We receive all manner of press releases here at the Photocritic Outpost, from the interesting and exciting to the downright boring or even bizarre. I mean, why would anyone want to try to market crisps through a photography website? Some are fortunate enough to bask in our editorial glow; many are placed on a one-way ticket to the delete bin. And then there are the select few that leave us banging our heads against our desks in some crazed act of disbelief. One of those arrived this morning.
The press release in question is for an iPhone app that helps you to pose your models. It sketches out ideas for posing people in all sorts of situations, from kids to something a bit saucy, and groups them according to subject. At first glance this could be vaguely useful: ideas and suggestions for shoots are generally welcome. Sometimes we all need an idea from the aether to inspire our creative juices.
However, if you look at the screen shots of the app in action, you see that it isn't just a collection of pose sketches, but an overlay that you use to arrange your models before snapping them with your iPhone and applying one of the app's range of filters, if it takes your fancy. Thre's no creativity, no vision, and no skills involved. It all feels rather sterile. In fact, it's a bit like painting-by-numbers, but with photographs on your iPhone.

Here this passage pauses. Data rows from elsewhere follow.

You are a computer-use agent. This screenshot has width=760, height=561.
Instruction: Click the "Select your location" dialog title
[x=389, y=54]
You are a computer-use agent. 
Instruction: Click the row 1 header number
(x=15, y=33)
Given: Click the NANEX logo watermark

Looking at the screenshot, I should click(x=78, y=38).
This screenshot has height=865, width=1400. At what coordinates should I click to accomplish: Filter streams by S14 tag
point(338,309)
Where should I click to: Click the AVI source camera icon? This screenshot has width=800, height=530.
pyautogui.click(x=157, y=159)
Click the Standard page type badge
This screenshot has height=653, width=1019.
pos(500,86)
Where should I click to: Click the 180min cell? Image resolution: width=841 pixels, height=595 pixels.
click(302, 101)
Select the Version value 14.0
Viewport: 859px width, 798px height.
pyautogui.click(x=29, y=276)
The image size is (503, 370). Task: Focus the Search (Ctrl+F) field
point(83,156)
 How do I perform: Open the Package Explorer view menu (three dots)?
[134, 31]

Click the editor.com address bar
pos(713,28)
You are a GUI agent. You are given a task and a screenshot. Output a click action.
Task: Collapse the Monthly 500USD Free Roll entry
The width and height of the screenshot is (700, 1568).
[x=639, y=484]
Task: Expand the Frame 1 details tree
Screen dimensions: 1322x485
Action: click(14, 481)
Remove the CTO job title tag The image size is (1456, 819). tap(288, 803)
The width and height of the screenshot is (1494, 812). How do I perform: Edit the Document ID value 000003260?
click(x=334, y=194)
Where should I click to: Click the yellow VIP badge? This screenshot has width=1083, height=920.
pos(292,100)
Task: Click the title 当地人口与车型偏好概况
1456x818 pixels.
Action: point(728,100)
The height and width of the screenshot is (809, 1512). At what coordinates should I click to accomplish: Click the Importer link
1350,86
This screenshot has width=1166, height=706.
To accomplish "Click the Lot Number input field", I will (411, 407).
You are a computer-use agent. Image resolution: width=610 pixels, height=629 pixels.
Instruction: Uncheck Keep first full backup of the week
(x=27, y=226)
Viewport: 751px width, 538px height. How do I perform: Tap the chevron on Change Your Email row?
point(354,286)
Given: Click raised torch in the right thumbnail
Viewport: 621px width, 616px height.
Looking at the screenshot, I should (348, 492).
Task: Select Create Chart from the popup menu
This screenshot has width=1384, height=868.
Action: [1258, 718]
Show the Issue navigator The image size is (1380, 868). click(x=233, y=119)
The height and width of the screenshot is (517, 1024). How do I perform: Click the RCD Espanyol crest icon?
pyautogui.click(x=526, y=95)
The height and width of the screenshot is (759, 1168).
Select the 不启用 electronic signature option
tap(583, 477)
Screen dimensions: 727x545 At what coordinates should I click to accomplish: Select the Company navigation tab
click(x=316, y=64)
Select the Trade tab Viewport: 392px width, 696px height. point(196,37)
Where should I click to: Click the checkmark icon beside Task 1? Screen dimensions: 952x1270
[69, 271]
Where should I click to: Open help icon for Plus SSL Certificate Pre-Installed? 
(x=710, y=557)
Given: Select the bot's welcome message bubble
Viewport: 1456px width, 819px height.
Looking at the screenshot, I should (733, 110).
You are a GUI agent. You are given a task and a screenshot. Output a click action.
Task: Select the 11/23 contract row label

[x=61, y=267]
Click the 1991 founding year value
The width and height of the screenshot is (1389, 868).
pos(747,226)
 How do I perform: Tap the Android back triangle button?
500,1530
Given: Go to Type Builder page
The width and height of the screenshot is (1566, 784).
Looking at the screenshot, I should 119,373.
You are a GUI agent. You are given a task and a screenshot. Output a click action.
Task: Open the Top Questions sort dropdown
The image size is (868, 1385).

At this stage, the app has reached the 'Heading for deletion unless there's a stupendously redeeming feature in the next sentence' point. Then it comes and you encounter your head-meet-desk moment: the app's makers claim, without any sense of irony, that it can transform you from uninspired amateur to 'professional portraits photographer in only one minute'.
Well that's the 10,000 hours theory blown out of the water in half a sentence and I can probably start selling my Monet reproductions for millions.
In all seriousness, this could probably be a fun app for little 'uns and teenagers to mess about with; I can envisage ten year old me and my best friend having all manner of giggles posing each other and applying ridiculous filters. You would have to remove the more, ehm, suggestive poses from the roll first, though. But a fast-track to professional portraits? No, I don't think so.
(And if you're wondering, of course I'm not going to name the app, especially when the subject line of the PR email specifically asked me to recommend it.)